Results: In part 1, nine subjects were enrolled, and six completed crossover dosing at the maximally tolerated dose. The change in maximal (most polarizing) basal PD 2 h following administration of camostat was +13.1 mV (1.6-mg dose group) compared with -8.6 mV following placebo (P<.005). Intrasubject change in Ringer and amiloride-sensitive PDs exhibited similar and consistent responses. Bayesian analysis in an additional six subjects in part 2 estimated a dose of 18 μg/mL to provide 50% of the maximum effect. There was no significant change in chloride transport or total nasal symptom score, nasal examination rating, and laboratory parameters.

Conclusions: This study establishes the proof of concept that a reduction in sodium transport in the human CF airway can be achieved through inhibition of prostasin activity, identifying a potential therapeutic target in the disease.
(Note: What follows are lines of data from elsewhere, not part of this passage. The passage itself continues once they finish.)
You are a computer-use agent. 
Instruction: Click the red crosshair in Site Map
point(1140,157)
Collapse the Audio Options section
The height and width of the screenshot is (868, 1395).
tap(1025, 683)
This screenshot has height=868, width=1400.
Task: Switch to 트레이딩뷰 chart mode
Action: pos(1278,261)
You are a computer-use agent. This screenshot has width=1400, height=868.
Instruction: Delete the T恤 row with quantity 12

Trial registration: ClinicalTrials.gov; No.: NCT00506792; URL: www.clinicaltrials.gov.

Figures

Figure 1.
Figure 1.
Study design, with randomization schemes for part 1 and part 2. A, Part 1 included two panels of subjects (three subjects per group) with repeat dosing and crossover design. B, Part 2 doses were determined using a Bayesian dose-response analysis and administered in the crossover design. A:P = active:placebo dosing ratio; MTD = maximally tolerated dose up to 1.6 mg.
Figure 2.
Figure 2.
Flow of subjects through the study.
Figure 3.
Figure 3.
Effect of camostat on maximal basal PD. A, B, Representative basal PD tracing of subjects treated with camostat 1.6 mg (A) and placebo (B). Predose and 2-h postdose tracings are shown for the same nostril and the same subject on the left and right sides of A and B, respectively. Maximal basal PD is designated with the gray bar. C, D, Maximal basal PD for each individual subject (●) and the mean of all subjects (○) treated with camostat 1.6 mg (C) and placebo (D). ***P < .005. Data are presented as mean ± SEM. AT = anterior tip of the inferior turbinate; PD = potential difference.
Figure 4.
Figure 4.
Effect of camostat on nasal PD perfusion tracings. Tracings were obtained in the target nostril about 2 h following intranasal administration of camostat or placebo. A, Representative nasal PD tracings for a subject treated with camostat 1.6 mg and placebo. The nostril was sequentially perfused with Ringer, amiloride (100 μmol/L), Cl-free gluconate, Cl-free gluconate plus isoproterenol 100 μmol/L, and ATP 10 μmol/L. B, Summary data indicating the mean PD of that shown in A for subjects treated with camostat 1.6 mg and placebo. The Ringer PD and change in PD following amiloride perfusion each reflect sodium transport, whereas the change with Cl-free (zero Cl−), Cl-free isoproterenol and ATP reflect anion conductance. *P = .05; aP = .09. Data are mean ± SEM. ATP = adenosine triphosphate. See Figure 3 legend for expansion of other abbreviation.
Figure 5.
Figure 5.
Effect of various doses of camostat on the maximal basal PD. Maximal basal PD was measured predose and 2 h postdose. A, B, and C, Part 1 included camostat 0.200, 0.800, and 1.600 mg and placebo. D, E, and F, Part 2 included camostat 0.005, 0.010, and 0.020 mg and placebo. The Ringers PD by dose (B and E) and change in PD following amiloride perfusion by dose (C and F) for each part of the study are shown. *P < .05; **P < .005; ***P < .001; aP = .09; mean ± SEM. See Figure 3 legend for expansion of abbreviation.
Figure 6.
Figure 6.
Dose-response relationship for camostat. The change in maximal basal PD is plotted for each individual subject for parts 1 and 2. The dose-response curve was obtained as a result of the Bayesian analysis. Placebo values were assigned a small (0.1 μg) value for graphical presentation in this figure (log scale). See Figure 3 legend for expansion of abbreviation.